─── Textauszug
Computerspiele:"Klassischer Sport und E-Sport können voneinander lernen"

Die Games-Branche feiert den Koalitionsvertrag, weil dort erstmals Fördergelder für Spielentwicklung und die Anerkennung des E-Sports versprochen werden. "Höchste Zeit", sagt Branchenverbands-Chef Felix Falk.

Interview von Caspar von Au

Im Koalitionsvertrag widmen CDU, CSU und SPD einige Passagen explizit der Gaming-Branche. Der Bund soll künftig Entwicklung von Computer- und Videospielen fördern und E-Sport als Sportart mit Vereins- und Verbandsrecht anerkannt werden. Felix Falk ist Geschäftsführer des Verbandes der deutschen Games-Branche (game), der sich vor zwei Wochen aus den bisherigen Branchenverbänden Bundesverband Interaktive Unterhaltungssoftware (BIU) und GAME zusammengeschlossen hat.

SZ: Herr Falk, seit Jahren kämpfen Sie für eine Games-Förderung auf Bundesebene. Jetzt steht sie im Koalitionsvertrag. Sind Sie zufrieden?

Felix Falk: Das ist ein großer Meilenstein für die Games-Branche. Die Kanzlerin und die Generalsekretäre lösen ein, was sie auf der Gamescom versprochen haben, und senden damit ein wichtiges Signal: Nämlich, dass man an die Potenziale von Computer- und Videospielen erkennt und nutzen will. Das ist auch höchste Zeit.

Inwiefern höchste Zeit?

Wir sind zwar ungefähr auf Platz fünf in der Welt, wenn es um den Konsum von Computerspielen geht. Aber beim Produzieren sind Länder wie Frankreich, England und Kanada viel stärker, weil sie viel früher in die Förderung eingestiegen sind.
──────
* [Aufgabe a]: Aktualisiere in den Zeilen weiter unten alles von der Zeile mit „Task: Open the airplane finish category icon“ bis einschließlich der Zeile mit „Action: (1337, 780)“, indem du „airplane“ durch „aircraft“ ersetzt und sonst nichts veränderst. Gib nur diese Zeilen zurück und lass die Bilder weg.
─── Zeilen zur Aufgabe
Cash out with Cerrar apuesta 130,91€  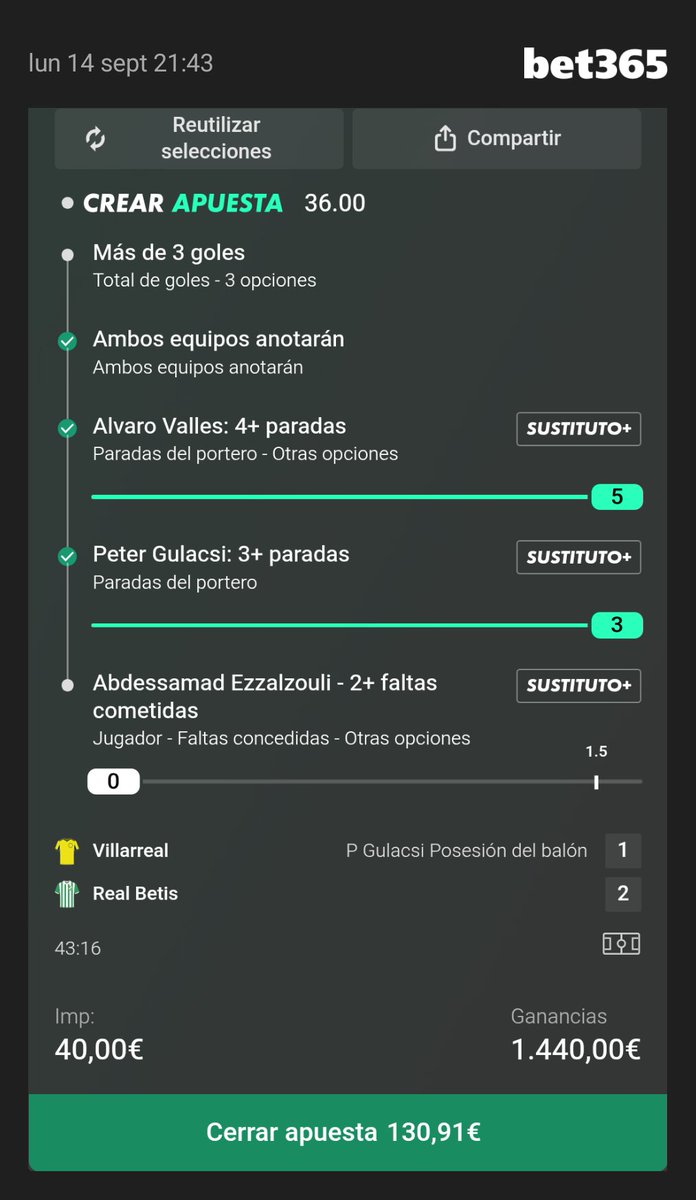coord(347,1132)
──────
─── Zeilen zur Aufgabe
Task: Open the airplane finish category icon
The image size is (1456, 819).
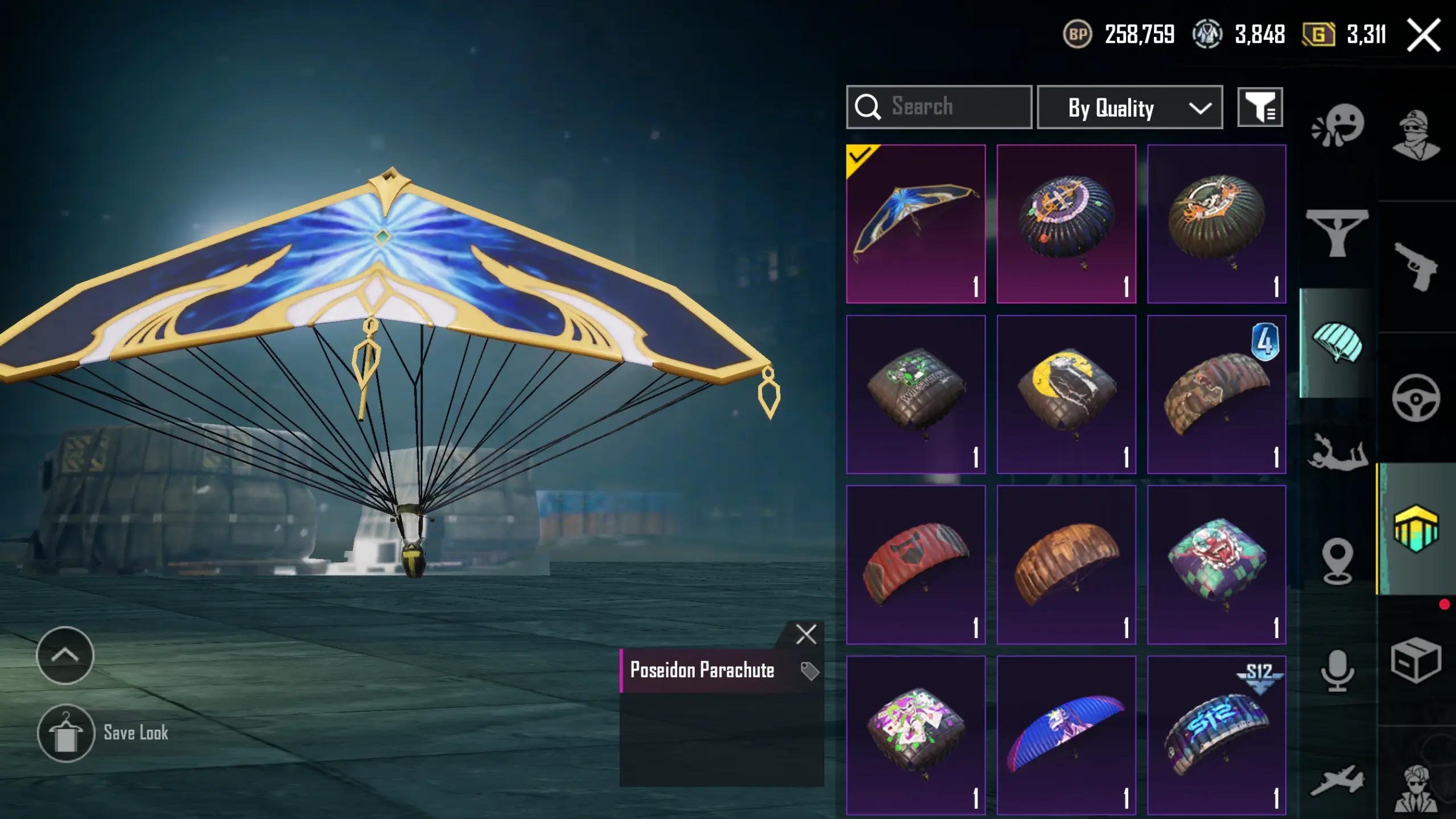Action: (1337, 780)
──────
─── Zeilen zur Aufgabe
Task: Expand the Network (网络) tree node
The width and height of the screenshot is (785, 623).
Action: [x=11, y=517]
──────
* [Aufgabe b]: Welche Länder nennt das Interview zur Games-Förderung als beim Produzieren von Computerspielen stärker? Zähle alle auf.

* [Fertige Antwort a]:
Task: Open the aircraft finish category icon
The image size is (1456, 819).
Action: (1337, 780)

* [Fertige Antwort b]: Frankreich, England, Kanada